Markets are loving the Fed's 'patient' stance on rates - and with Facebook's blowout quarter it's a sea of green for stocks
- The Fed held rates steady and chairman Jerome Powell said the central bank would be patient with hikes. That has sent stock markets higher. The Hang Seng reached a 4-month high.
- The Fed comments, along with Facebook's fourth-quarter earnings that beat Wall Street expectations, has helped buoy markets. Facebook soared 11% in premarket trading.
- "The very dovish tone from the Fed is clearly supportive to risk," said an economist at Fidelity International.

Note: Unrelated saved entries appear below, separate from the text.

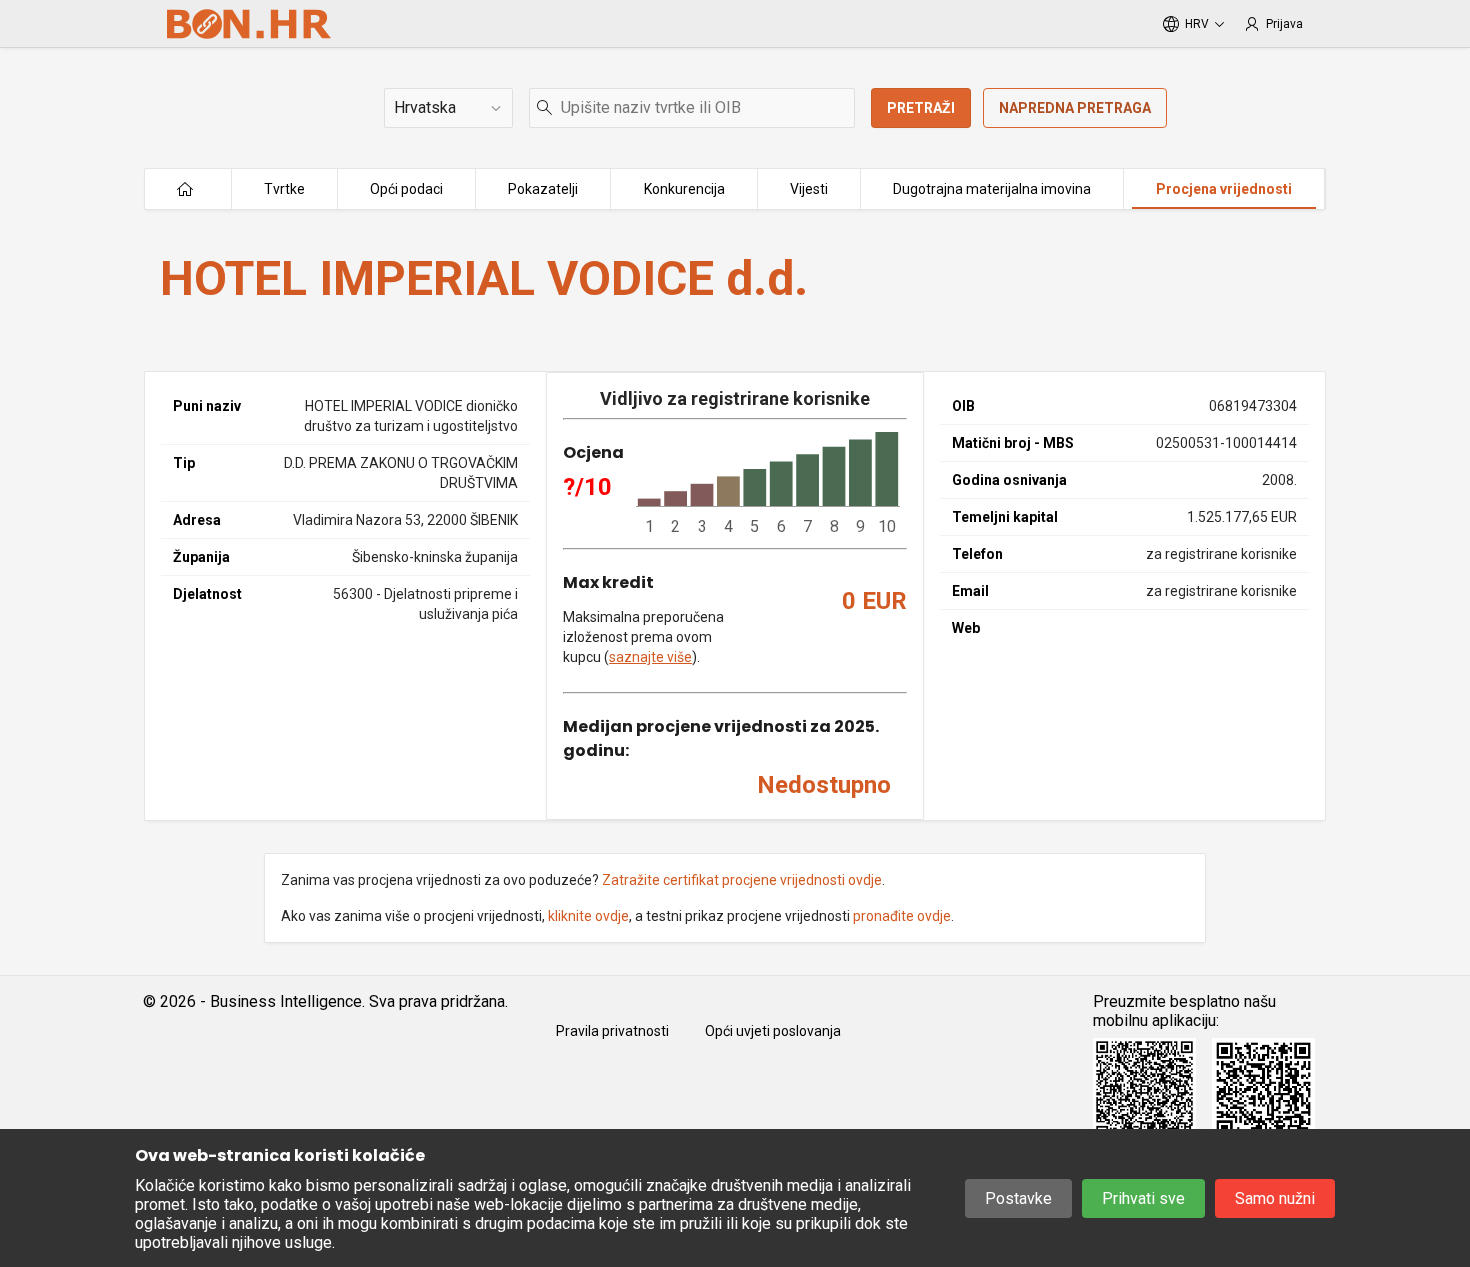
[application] (768, 484)
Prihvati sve (1143, 1198)
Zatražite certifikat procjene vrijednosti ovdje (742, 880)
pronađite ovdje (902, 916)
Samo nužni (1275, 1198)
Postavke (1018, 1198)
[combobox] (692, 108)
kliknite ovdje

The Federal Reserve's "surprisingly dovish" stance on the US economy, along with positive results from tech giant Facebook, has sparked a global stock market rally.
The Fed held rates steady and chairman Jerome Powell said the central bank would be patient with hikes. In its assessment of the economy, the Fed did not make any significant changes, characterizing growth as "solid" and the job market as "strong."
The stance was "a surprisingly dovish policy U-turn by the US central bank," Mike van Dulken and Artjom Hatsaturjants at Accendo Markets said in a note to clients. The Fed comments, along with Facebook's fourth-quarter earnings that beat Wall Street expectations, has helped buoy markets, they said.
Here's the roundup as of 9.05 a.m. in London (4.05 a.m. in New York):
- US futures gained. Nasdaq futures are up 0.4% after the underlying index on Wednesday closed 2.6% higher. Futures on the Dow and S&P 500 are posting slight gains, up about 0.1% each.
- Facebook soared 11% in premarket New York trading. Facebook posted sales of about $17 billion for the quarter, a stunning 30% gain from the same period last year.
- The FTSE 100, the Dax Index and the CAC Index are all up at least 0.5%. The benchmark Euro Stoxx 50 is up about 0.2%.
- The Shanghai Composite rose 0.4%, the Hang Seng jumped 1.1%, reaching an almost 4-month high.
"The very dovish tone from the Fed is clearly supportive to risk," said Anna Stupnytska, global economist at Fidelity International. "Remarkably," she said, the dovish guidance and the Fed's change of vocabulary -- "adjustments" to the target range for the federal funds rate has replaced "increases" -- puts "interest rate cuts back on the table."